Chapter 26
Chapter 26: Reciting the Heart Sutra Before the Buddhist Scion Was Pointless
The lecture at Fa Hua Temple had just ended.
Lin Qing Xuan politely declined the abbot’s invitation to stay for a meal, then climbed into the carriage with Stone and returned to the residence in haste.
The wheels rumbled over the bluestone road.
On ordinary days, that sound could quiet his mind. Today, it grated.
He turned his prayer beads, one after another, trying to pin down the faint, inexplicable turbulence in his chest.
That turbulence came from the direction of Auspicious Cloud Residence—irritation braided with a thin, hidden anger.
The carriage stopped at the Heir Apparent’s gate.
Lin Qing Xuan stepped down at once, his pace a shade quicker than usual. He crossed the courtyard without pause, his gaze moving on instinct to Xiao Man’s east wing room.
The door was closed.
He stopped before it, lifting his hand until his fingertips nearly brushed the wood.
Then he froze.
Knock?
And say what?
Ask if she had been startled?
In what capacity?
The hesitation lasted no more than a breath. On his cool, distant face, it left no mark.
Just then, the door gave a soft creak and opened from within.
Xiao Man had been about to come out for air. The moment she looked up, she ran straight into Lin Qing Xuan standing outside.
His hand was still raised in midair, as if he’d been about to knock.
She stared, startled into stillness. “Eldest Young Master? You’re back?”
Lin Qing Xuan’s eyes swept over her face—quick, controlled.
No tears. No obvious grievance. No anger. Only the shock of being caught off guard.
The strange turbulence in his chest settled at once, like silt sinking in clear water.
He lowered his hand. “Mm.”
His gaze lingered for the briefest moment, and then he said nothing more. He turned and walked toward his meditation room, steps returning to their usual measured calm.
Xiao Man stood there, blinking.
“…?”
What was that?
This man appeared like a ghost.
He came all the way to her door just to lift a hand?
Just to look at her once?
What kind of ailment was that?
Not long after, Stone came running over, beaming, a tray piled with washed offering fruit in his hands.
“Xiao Man, sis! Hurry and try some! Fa Hua Temple just gave these out—fresh as can be!”
She thanked him, took an apple, and bit into it without tasting much.
Stone watched her, then leaned in with a conspiratorial grin, lowering his voice until it carried the exact warmth of trouble.
“So… Xiao Man, sis. The young master went to bathe, right? Every time he comes back from preaching, the first thing he does is bathe. Says he has to wash off the worldly dust.”

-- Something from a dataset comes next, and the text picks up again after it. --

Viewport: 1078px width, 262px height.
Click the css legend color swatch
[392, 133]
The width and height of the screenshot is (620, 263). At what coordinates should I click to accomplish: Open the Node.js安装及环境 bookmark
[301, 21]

Xiao Man nodded. That part didn’t surprise her.
Stone’s eyes rolled, sly as a rat’s. “Hehe. I just remembered—looks like the young master forgot his towel! It’s draped on the rack in his room!”
He said it in a rush, didn’t wait for her to react, and shoved the fruit tray into her arms.
“Sis, help me out? I… my stomach suddenly hurts. Gotta go to the latrine!”
And like a gust of wind, he vanished, leaving Xiao Man rooted to the spot.
She stared down at the tray, the apple nearly slipping from her fingers.
Stone didn’t go anywhere near the latrine. He barreled straight into his parents’ side room.
“Dad! Mom!”
His face was flushed with excitement. “I did something huge! I sent Xiao Man, sis, to deliver a towel to the young master!”
Granny Chen’s eyes lit up instantly. She slapped her thigh and shot Stone a look that screamed well done.
Old Chen Tou, meanwhile, looked like his soul was trying to climb out through his mouth. His jaw dropped wide enough to fit a duck egg. It took him a long while to find his voice.
“You… you little bastard! Your—your nerve! This… this, if…”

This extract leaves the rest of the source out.